Bepaling zuurstofvraag huishoudelijk afvalwater
De zuurstofvraag in het huishoudelijk afvalwater van 150 gram zuurstof per persoon per dag is sinds 1998 niet aantoonbaar veranderd. Dit blijkt uit een meetonderzoek dat is uitgevoerd, i.c.m. een theoretische analyse ter onderbouwing. De zuurstofvraag bepaalt mede de (beluchtings)inspanning die nodig is om huishoudelijk afvalwater te zuiveren. Dit rapport bevat de resultaten van het meetonderzoek.
Publicatienummer |
2018-42 |
Thema |
Waterkwaliteit, Realiseren van ecologische waterkwaliteitsdoelen (KRW) |
Datum |
|
In 1985 is de zuurstofvraag voor huishoudelijk afvalwater bepaald via een uitgebreid meetonderzoek, aangevuld met theoretische berekeningen. In 1998 is de huishoudelijke zuurstofvraag voor het laatst getoetst. Na 1998 is er geen nieuw onderzoek naar de zuurstofvraag uit huishoudens gedaan. Sindsdien zijn onze leefgewoonten echter wel veranderd. Tegenwoordig is het bijvoorbeeld gebruikelijk dat de keuken is voorzien van een afwasmachine, terwijl in 1985 nauwelijks afwasmachines werden gebruikt en in 1998 met de hand afwassen nog het meest gangbaar was. Ook onze eetgewoonten zijn veranderd, en zijn er ontwikkelingen geweest op het gebied van was- en schoonmaakmiddelen, toiletpapier, etc. Om na te gaan of dit soort ontwikkelingen een merkbaar effect hebben gehad op de vrachten in huishoudelijk afvalwater, was het wenselijk om hier opnieuw onderzoek naar te doen.
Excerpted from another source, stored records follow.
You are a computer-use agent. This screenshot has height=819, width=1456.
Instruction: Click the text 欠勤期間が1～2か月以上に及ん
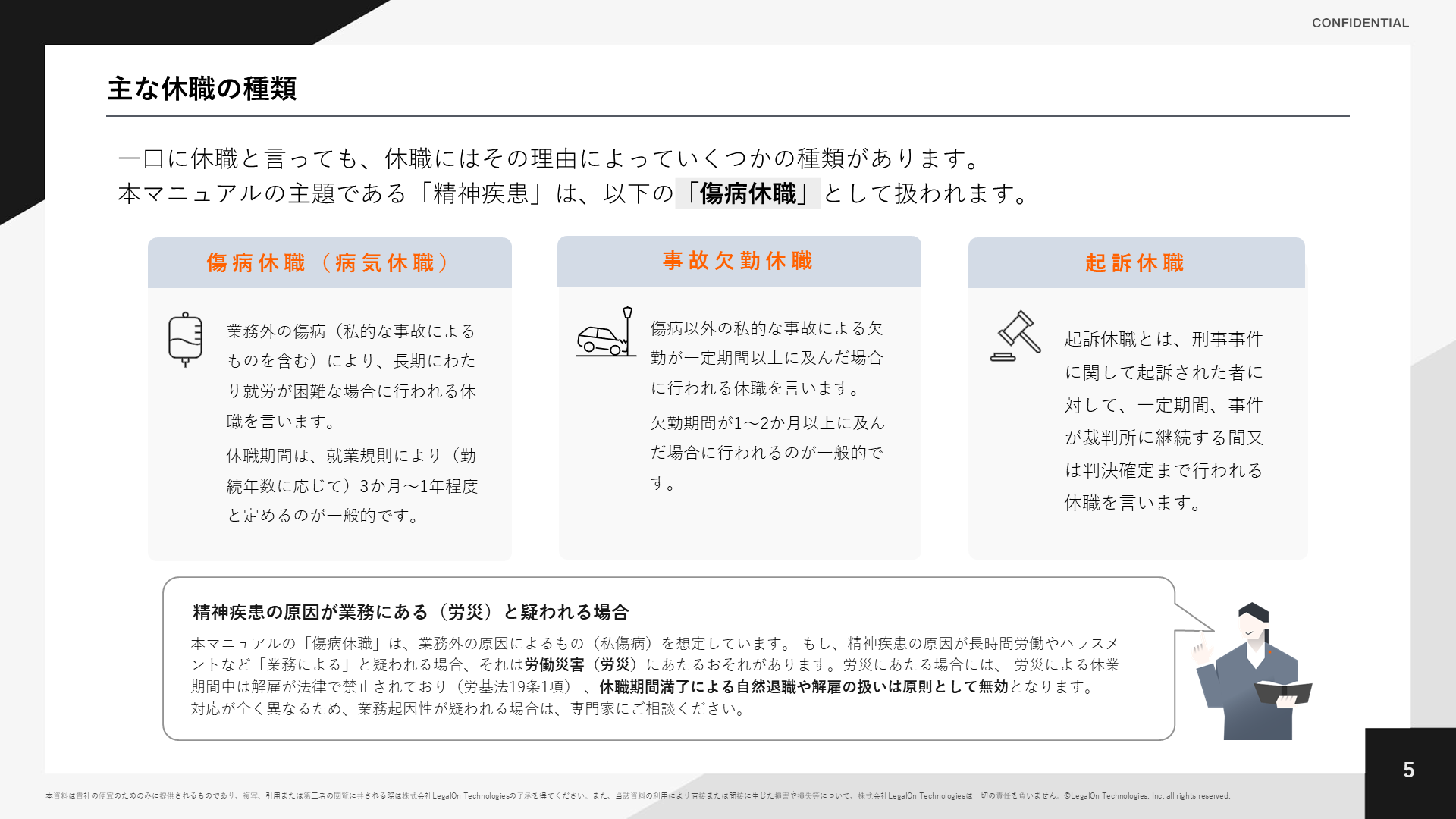coord(767,423)
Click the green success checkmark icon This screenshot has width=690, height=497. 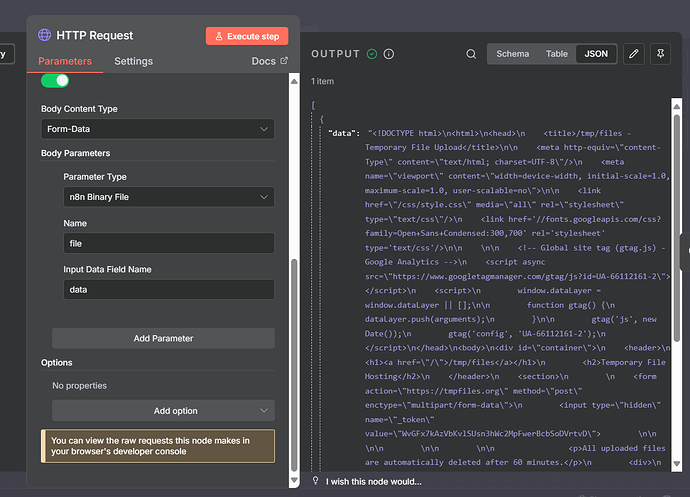point(372,54)
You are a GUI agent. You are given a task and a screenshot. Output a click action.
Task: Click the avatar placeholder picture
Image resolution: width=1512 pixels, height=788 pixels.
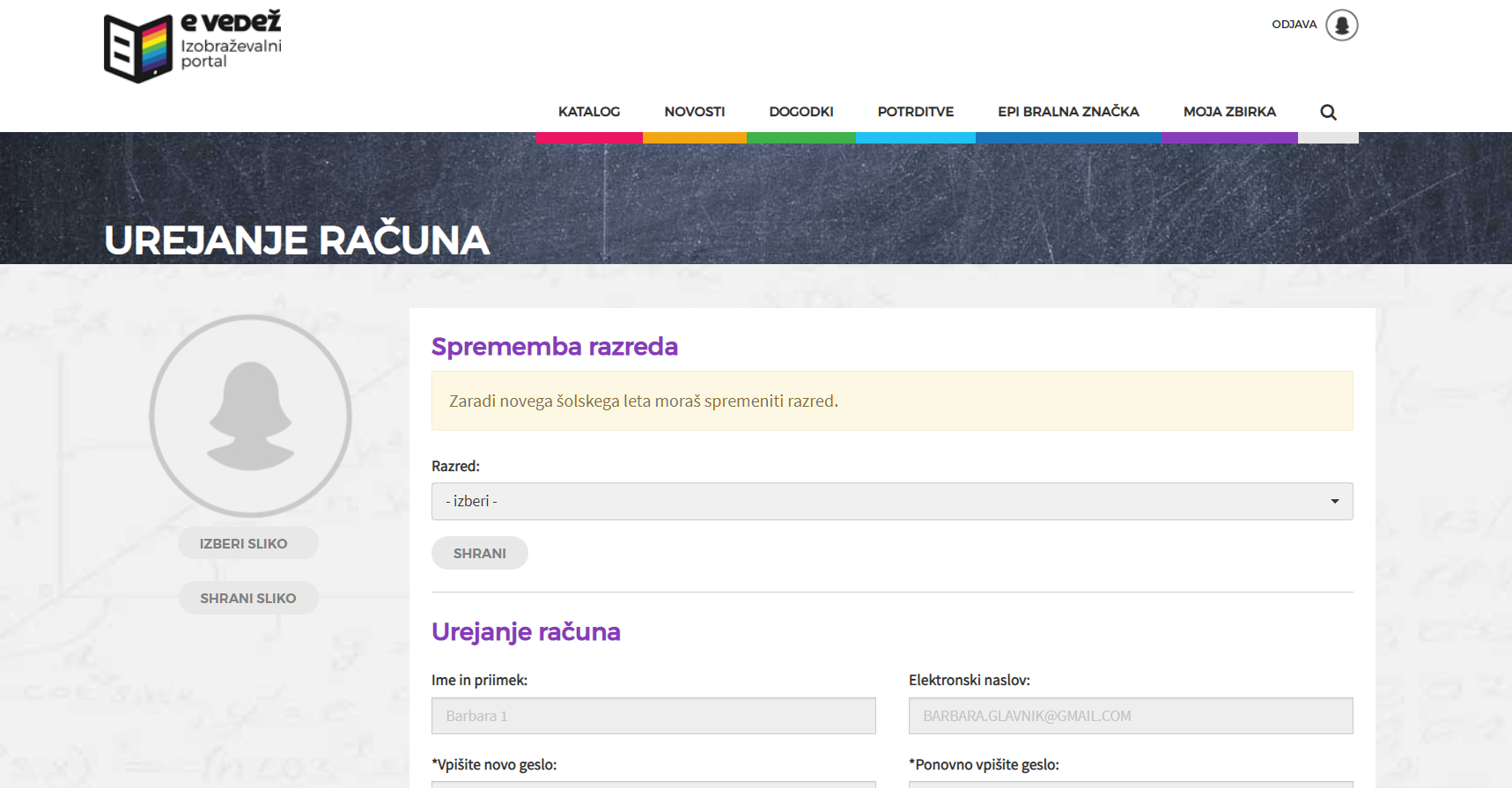click(251, 416)
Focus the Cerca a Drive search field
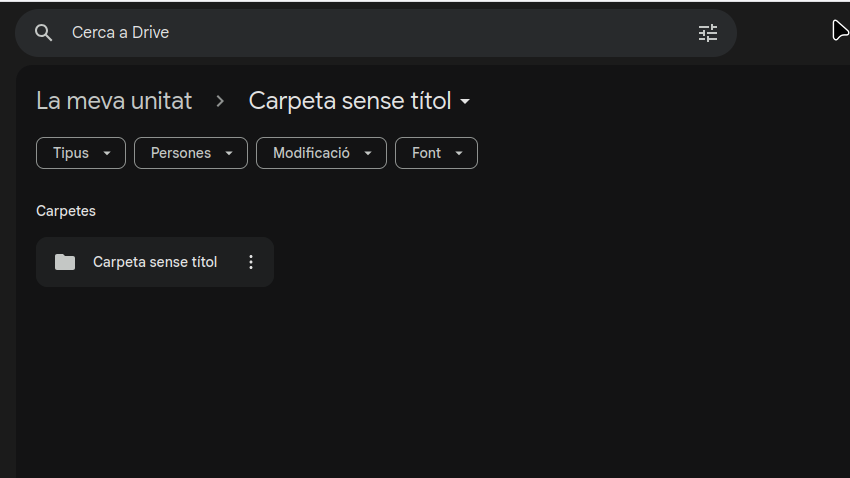Image resolution: width=850 pixels, height=478 pixels. pyautogui.click(x=380, y=33)
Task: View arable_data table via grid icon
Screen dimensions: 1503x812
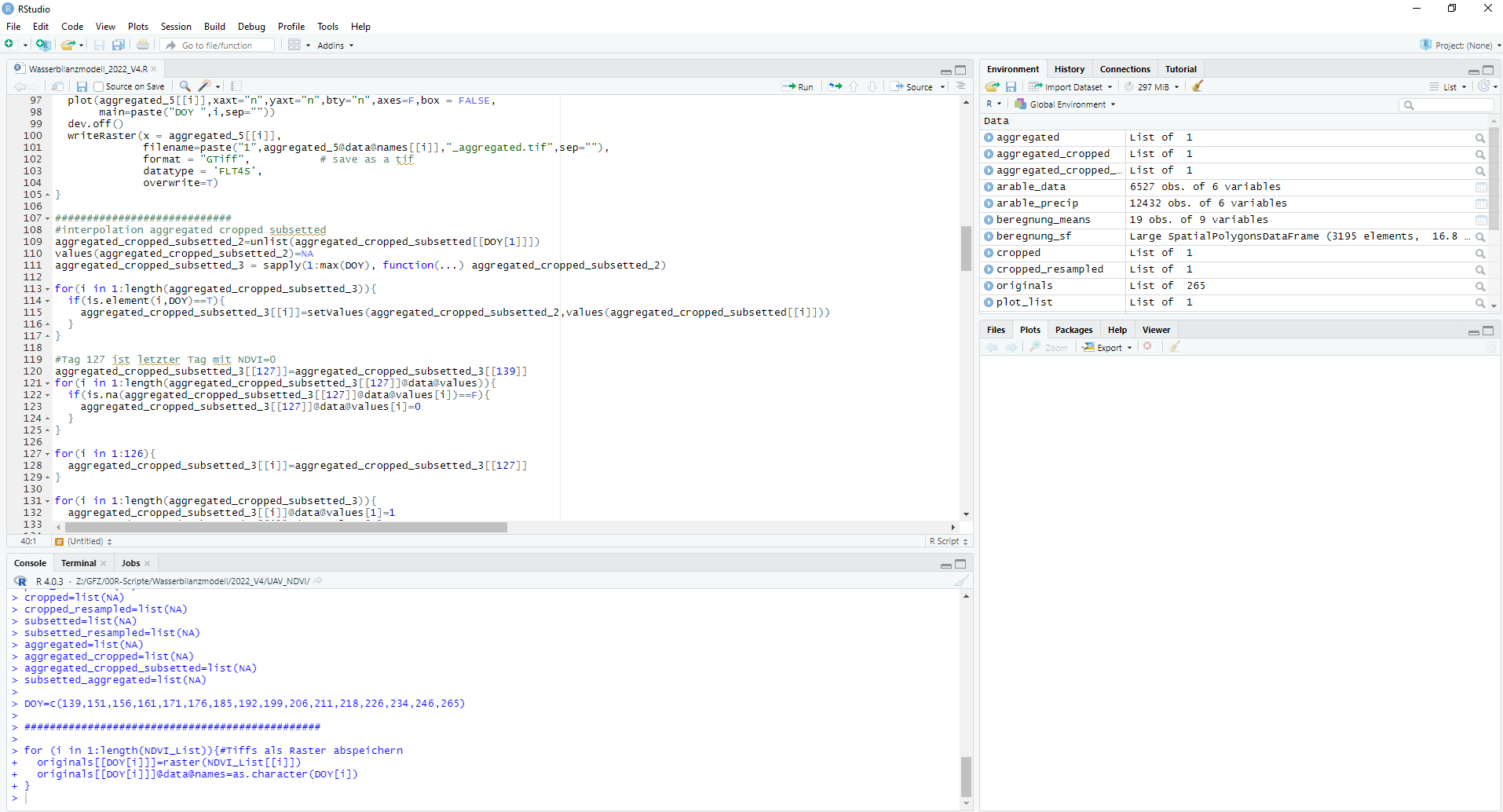Action: (1480, 187)
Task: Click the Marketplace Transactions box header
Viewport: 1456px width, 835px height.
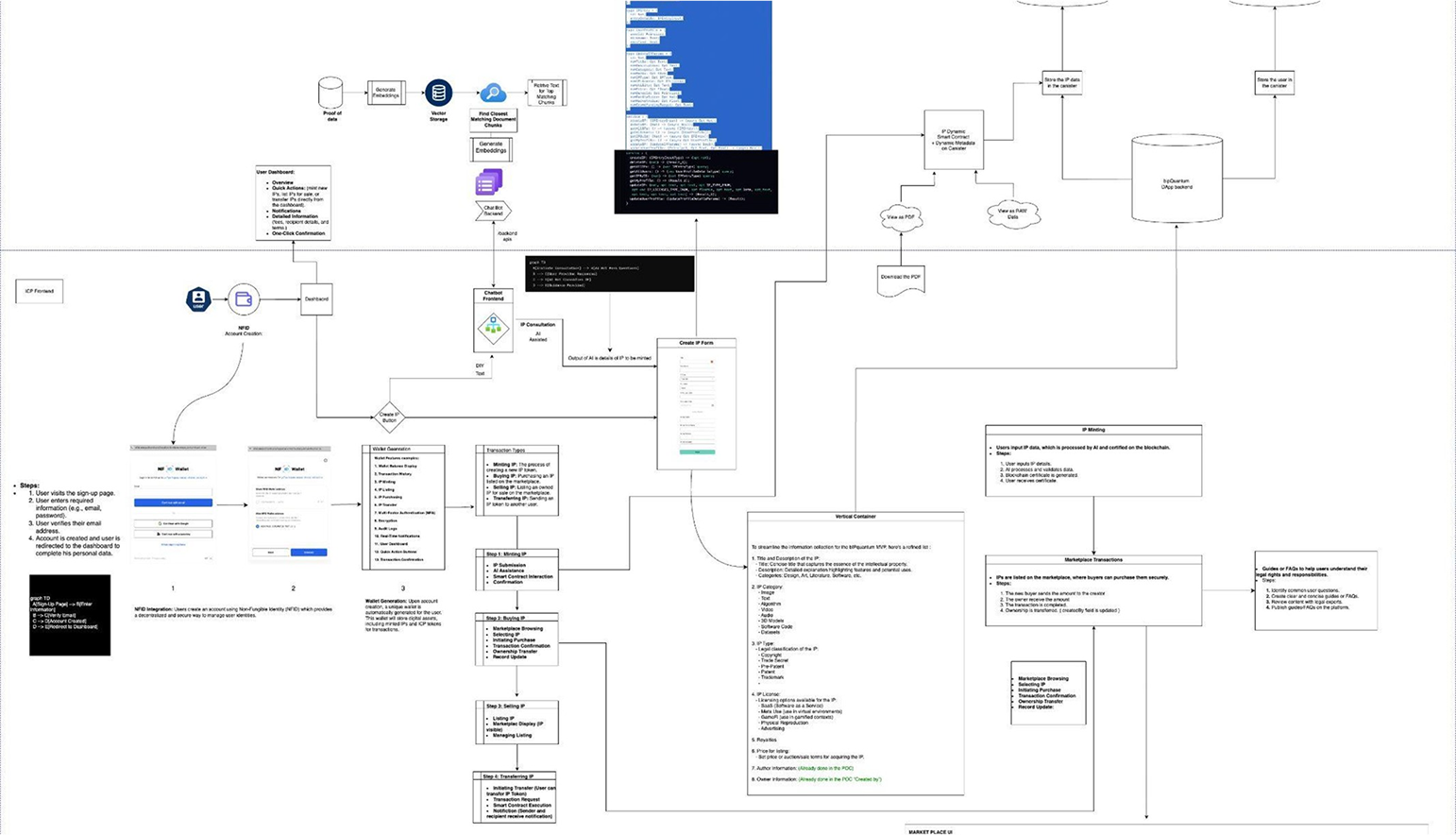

Een tweede reden om nader onderzoek te doen naar de samenstelling van het afvalwater is de voorgenomen modernisering van de waterschapsbelastingen door de Commissie Aanpassing Belastingstelsel. De CAB heeft een aantal voorstellen geformuleerd om het belastingstelsel van de waterschappen aan te passen, met als doel om de toekomstbestendigheid te vergroten. Een van de dheffingen waar voorstellen voor worden gedaan, is de zuiveringsheffing. Vanwege de directe relatie van de voorstellen met de samenstelling van het afvalwater van huishoudens was het logisch ook in dit kader de huidige zuurstofvraag te onderzoeken.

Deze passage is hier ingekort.